**Records shown:**
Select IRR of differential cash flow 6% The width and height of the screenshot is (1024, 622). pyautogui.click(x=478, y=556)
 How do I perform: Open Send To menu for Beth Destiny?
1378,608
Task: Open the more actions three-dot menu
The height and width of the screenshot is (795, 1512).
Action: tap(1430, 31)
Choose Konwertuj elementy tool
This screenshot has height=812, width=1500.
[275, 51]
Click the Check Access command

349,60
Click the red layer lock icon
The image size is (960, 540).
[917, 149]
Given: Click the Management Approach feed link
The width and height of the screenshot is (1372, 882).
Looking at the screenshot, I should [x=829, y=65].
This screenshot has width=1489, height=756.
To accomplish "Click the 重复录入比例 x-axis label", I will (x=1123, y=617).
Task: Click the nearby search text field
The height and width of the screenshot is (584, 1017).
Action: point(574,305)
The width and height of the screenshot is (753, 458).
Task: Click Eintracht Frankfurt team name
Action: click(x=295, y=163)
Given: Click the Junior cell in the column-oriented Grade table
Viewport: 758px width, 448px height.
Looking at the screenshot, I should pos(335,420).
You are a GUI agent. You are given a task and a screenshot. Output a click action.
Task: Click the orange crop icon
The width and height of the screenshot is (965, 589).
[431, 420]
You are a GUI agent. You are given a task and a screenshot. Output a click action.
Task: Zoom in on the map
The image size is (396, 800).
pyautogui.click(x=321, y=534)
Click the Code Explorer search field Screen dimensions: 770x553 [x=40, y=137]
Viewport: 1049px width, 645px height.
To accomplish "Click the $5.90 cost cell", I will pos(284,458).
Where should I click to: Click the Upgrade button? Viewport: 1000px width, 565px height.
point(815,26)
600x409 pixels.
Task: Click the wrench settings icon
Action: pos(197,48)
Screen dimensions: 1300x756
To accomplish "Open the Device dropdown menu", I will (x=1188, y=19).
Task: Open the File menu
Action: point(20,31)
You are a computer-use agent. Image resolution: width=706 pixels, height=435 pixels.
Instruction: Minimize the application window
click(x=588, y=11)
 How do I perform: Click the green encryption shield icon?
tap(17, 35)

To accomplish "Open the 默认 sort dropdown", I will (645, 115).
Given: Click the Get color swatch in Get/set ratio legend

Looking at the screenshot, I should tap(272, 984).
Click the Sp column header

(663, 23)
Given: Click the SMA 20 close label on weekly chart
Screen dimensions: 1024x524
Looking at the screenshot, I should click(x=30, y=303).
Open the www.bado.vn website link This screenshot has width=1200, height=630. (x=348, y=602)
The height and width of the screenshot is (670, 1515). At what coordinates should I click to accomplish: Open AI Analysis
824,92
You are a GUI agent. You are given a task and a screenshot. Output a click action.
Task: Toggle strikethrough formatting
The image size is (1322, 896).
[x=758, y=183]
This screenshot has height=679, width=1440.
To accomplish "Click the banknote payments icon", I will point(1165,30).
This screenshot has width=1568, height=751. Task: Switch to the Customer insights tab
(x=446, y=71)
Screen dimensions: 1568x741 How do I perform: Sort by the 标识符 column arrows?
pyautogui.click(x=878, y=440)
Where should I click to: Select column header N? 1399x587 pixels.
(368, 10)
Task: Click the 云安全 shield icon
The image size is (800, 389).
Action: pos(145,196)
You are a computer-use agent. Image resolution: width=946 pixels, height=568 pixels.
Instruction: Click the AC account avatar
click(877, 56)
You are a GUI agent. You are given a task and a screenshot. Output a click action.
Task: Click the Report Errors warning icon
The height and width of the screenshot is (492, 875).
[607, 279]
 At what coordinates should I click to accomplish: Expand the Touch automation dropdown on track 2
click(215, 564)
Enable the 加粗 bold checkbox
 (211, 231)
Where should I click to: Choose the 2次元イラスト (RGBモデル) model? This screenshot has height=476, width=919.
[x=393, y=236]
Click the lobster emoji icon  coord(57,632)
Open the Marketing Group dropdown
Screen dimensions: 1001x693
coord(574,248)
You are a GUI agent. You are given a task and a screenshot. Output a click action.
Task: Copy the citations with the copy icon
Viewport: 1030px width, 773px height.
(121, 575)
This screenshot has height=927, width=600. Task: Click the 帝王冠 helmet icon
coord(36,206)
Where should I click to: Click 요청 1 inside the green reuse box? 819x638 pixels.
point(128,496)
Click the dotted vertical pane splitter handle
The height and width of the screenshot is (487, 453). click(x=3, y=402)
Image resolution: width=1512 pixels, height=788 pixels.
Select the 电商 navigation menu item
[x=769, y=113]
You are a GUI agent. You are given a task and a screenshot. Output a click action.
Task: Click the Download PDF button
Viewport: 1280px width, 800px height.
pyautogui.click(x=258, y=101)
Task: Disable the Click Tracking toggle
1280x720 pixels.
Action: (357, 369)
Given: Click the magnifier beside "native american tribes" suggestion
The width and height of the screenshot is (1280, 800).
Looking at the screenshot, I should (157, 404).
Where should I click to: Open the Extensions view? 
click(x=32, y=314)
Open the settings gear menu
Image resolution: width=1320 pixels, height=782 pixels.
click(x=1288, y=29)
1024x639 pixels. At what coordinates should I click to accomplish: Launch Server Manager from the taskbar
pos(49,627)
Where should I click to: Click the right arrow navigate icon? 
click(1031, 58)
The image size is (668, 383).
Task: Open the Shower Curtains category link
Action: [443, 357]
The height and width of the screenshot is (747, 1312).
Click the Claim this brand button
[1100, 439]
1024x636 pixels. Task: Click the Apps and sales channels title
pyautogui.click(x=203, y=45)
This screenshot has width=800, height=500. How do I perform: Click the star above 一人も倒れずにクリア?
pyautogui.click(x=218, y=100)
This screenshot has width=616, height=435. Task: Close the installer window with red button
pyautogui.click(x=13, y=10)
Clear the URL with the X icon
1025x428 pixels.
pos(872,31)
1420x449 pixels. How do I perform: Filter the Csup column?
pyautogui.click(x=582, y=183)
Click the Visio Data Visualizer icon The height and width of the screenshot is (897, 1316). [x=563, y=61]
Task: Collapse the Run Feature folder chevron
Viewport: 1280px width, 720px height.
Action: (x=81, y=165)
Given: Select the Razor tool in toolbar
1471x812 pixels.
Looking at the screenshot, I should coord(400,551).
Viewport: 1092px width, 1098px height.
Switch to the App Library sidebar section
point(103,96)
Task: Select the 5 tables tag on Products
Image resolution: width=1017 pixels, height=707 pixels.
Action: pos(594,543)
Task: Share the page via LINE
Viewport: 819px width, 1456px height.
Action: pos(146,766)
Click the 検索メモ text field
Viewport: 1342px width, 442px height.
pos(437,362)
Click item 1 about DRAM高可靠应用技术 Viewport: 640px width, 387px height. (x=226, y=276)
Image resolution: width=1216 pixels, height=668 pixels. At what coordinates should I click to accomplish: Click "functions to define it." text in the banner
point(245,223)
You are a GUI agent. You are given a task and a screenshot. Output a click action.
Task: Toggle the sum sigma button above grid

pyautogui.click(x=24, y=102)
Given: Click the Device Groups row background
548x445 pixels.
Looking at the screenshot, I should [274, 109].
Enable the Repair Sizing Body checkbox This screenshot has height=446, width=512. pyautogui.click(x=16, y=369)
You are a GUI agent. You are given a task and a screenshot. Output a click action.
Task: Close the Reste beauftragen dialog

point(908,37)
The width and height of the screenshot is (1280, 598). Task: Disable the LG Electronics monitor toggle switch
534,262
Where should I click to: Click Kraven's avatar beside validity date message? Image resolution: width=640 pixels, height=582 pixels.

**Problem to work on:** An exact reproduction of the data is required. Leave nothing out.

**Solution to this exercise:**
Select IRR of differential cash flow 6% The width and height of the screenshot is (1024, 622). pyautogui.click(x=478, y=556)
 How do I perform: Open Send To menu for Beth Destiny?
1378,608
Task: Open the more actions three-dot menu
The height and width of the screenshot is (795, 1512).
Action: tap(1430, 31)
Choose Konwertuj elementy tool
This screenshot has height=812, width=1500.
[275, 51]
Click the Check Access command

349,60
Click the red layer lock icon
The image size is (960, 540).
[917, 149]
Given: Click the Management Approach feed link
The width and height of the screenshot is (1372, 882).
Looking at the screenshot, I should [x=829, y=65].
This screenshot has width=1489, height=756.
To accomplish "Click the 重复录入比例 x-axis label", I will (x=1123, y=617).
Task: Click the nearby search text field
The height and width of the screenshot is (584, 1017).
Action: point(574,305)
The width and height of the screenshot is (753, 458).
Task: Click Eintracht Frankfurt team name
Action: click(x=295, y=163)
Given: Click the Junior cell in the column-oriented Grade table
Viewport: 758px width, 448px height.
Looking at the screenshot, I should pos(335,420).
You are a GUI agent. You are given a task and a screenshot. Output a click action.
Task: Click the orange crop icon
The width and height of the screenshot is (965, 589).
[431, 420]
You are a GUI agent. You are given a task and a screenshot. Output a click action.
Task: Zoom in on the map
The image size is (396, 800).
pyautogui.click(x=321, y=534)
Click the Code Explorer search field Screen dimensions: 770x553 [x=40, y=137]
Viewport: 1049px width, 645px height.
To accomplish "Click the $5.90 cost cell", I will pos(284,458).
Where should I click to: Click the Upgrade button? Viewport: 1000px width, 565px height.
point(815,26)
600x409 pixels.
Task: Click the wrench settings icon
Action: pos(197,48)
Screen dimensions: 1300x756
To accomplish "Open the Device dropdown menu", I will (x=1188, y=19).
Task: Open the File menu
Action: point(20,31)
You are a computer-use agent. Image resolution: width=706 pixels, height=435 pixels.
Instruction: Minimize the application window
click(x=588, y=11)
 How do I perform: Click the green encryption shield icon?
tap(17, 35)

To accomplish "Open the 默认 sort dropdown", I will (645, 115).
Given: Click the Get color swatch in Get/set ratio legend

Looking at the screenshot, I should tap(272, 984).
Click the Sp column header

(663, 23)
Given: Click the SMA 20 close label on weekly chart
Screen dimensions: 1024x524
Looking at the screenshot, I should click(x=30, y=303).
Open the www.bado.vn website link This screenshot has width=1200, height=630. (x=348, y=602)
The height and width of the screenshot is (670, 1515). At what coordinates should I click to accomplish: Open AI Analysis
824,92
You are a GUI agent. You are given a task and a screenshot. Output a click action.
Task: Toggle strikethrough formatting
The image size is (1322, 896).
[x=758, y=183]
This screenshot has height=679, width=1440.
To accomplish "Click the banknote payments icon", I will point(1165,30).
This screenshot has width=1568, height=751. Task: Switch to the Customer insights tab
(x=446, y=71)
Screen dimensions: 1568x741 How do I perform: Sort by the 标识符 column arrows?
pyautogui.click(x=878, y=440)
Where should I click to: Select column header N? 1399x587 pixels.
(368, 10)
Task: Click the 云安全 shield icon
The image size is (800, 389).
Action: pos(145,196)
You are a computer-use agent. Image resolution: width=946 pixels, height=568 pixels.
Instruction: Click the AC account avatar
click(877, 56)
You are a GUI agent. You are given a task and a screenshot. Output a click action.
Task: Click the Report Errors warning icon
The height and width of the screenshot is (492, 875).
[607, 279]
 At what coordinates should I click to accomplish: Expand the Touch automation dropdown on track 2
click(215, 564)
Enable the 加粗 bold checkbox
 (211, 231)
Where should I click to: Choose the 2次元イラスト (RGBモデル) model? This screenshot has height=476, width=919.
[x=393, y=236]
Click the lobster emoji icon  coord(57,632)
Open the Marketing Group dropdown
Screen dimensions: 1001x693
coord(574,248)
You are a GUI agent. You are given a task and a screenshot. Output a click action.
Task: Copy the citations with the copy icon
Viewport: 1030px width, 773px height.
(121, 575)
This screenshot has height=927, width=600. Task: Click the 帝王冠 helmet icon
coord(36,206)
Where should I click to: Click 요청 1 inside the green reuse box? 819x638 pixels.
point(128,496)
Click the dotted vertical pane splitter handle
The height and width of the screenshot is (487, 453). click(x=3, y=402)
Image resolution: width=1512 pixels, height=788 pixels.
Select the 电商 navigation menu item
[x=769, y=113]
You are a GUI agent. You are given a task and a screenshot. Output a click action.
Task: Click the Download PDF button
Viewport: 1280px width, 800px height.
pyautogui.click(x=258, y=101)
Task: Disable the Click Tracking toggle
1280x720 pixels.
Action: (357, 369)
Given: Click the magnifier beside "native american tribes" suggestion
The width and height of the screenshot is (1280, 800).
Looking at the screenshot, I should (157, 404).
Where should I click to: Open the Extensions view? 
click(x=32, y=314)
Open the settings gear menu
Image resolution: width=1320 pixels, height=782 pixels.
click(x=1288, y=29)
1024x639 pixels. At what coordinates should I click to accomplish: Launch Server Manager from the taskbar
pos(49,627)
Where should I click to: Click the right arrow navigate icon? 
click(1031, 58)
The image size is (668, 383).
Task: Open the Shower Curtains category link
Action: [443, 357]
The height and width of the screenshot is (747, 1312).
Click the Claim this brand button
[1100, 439]
1024x636 pixels. Task: Click the Apps and sales channels title
pyautogui.click(x=203, y=45)
This screenshot has width=800, height=500. How do I perform: Click the star above 一人も倒れずにクリア?
pyautogui.click(x=218, y=100)
This screenshot has width=616, height=435. Task: Close the installer window with red button
pyautogui.click(x=13, y=10)
Clear the URL with the X icon
1025x428 pixels.
pos(872,31)
1420x449 pixels. How do I perform: Filter the Csup column?
pyautogui.click(x=582, y=183)
Click the Visio Data Visualizer icon The height and width of the screenshot is (897, 1316). [x=563, y=61]
Task: Collapse the Run Feature folder chevron
Viewport: 1280px width, 720px height.
Action: (x=81, y=165)
Given: Select the Razor tool in toolbar
1471x812 pixels.
Looking at the screenshot, I should coord(400,551).
Viewport: 1092px width, 1098px height.
Switch to the App Library sidebar section
point(103,96)
Task: Select the 5 tables tag on Products
Image resolution: width=1017 pixels, height=707 pixels.
Action: pos(594,543)
Task: Share the page via LINE
Viewport: 819px width, 1456px height.
Action: pos(146,766)
Click the 検索メモ text field
Viewport: 1342px width, 442px height.
pos(437,362)
Click item 1 about DRAM高可靠应用技术 Viewport: 640px width, 387px height. (x=226, y=276)
Image resolution: width=1216 pixels, height=668 pixels. At what coordinates should I click to accomplish: Click "functions to define it." text in the banner
point(245,223)
You are a GUI agent. You are given a task and a screenshot. Output a click action.
Task: Toggle the sum sigma button above grid

pyautogui.click(x=24, y=102)
Given: Click the Device Groups row background
548x445 pixels.
Looking at the screenshot, I should [274, 109].
Enable the Repair Sizing Body checkbox This screenshot has height=446, width=512. pyautogui.click(x=16, y=369)
You are a GUI agent. You are given a task and a screenshot. Output a click action.
Task: Close the Reste beauftragen dialog

point(908,37)
The width and height of the screenshot is (1280, 598). Task: Disable the LG Electronics monitor toggle switch
534,262
Where should I click to: Click Kraven's avatar beside validity date message? Image resolution: width=640 pixels, height=582 pixels.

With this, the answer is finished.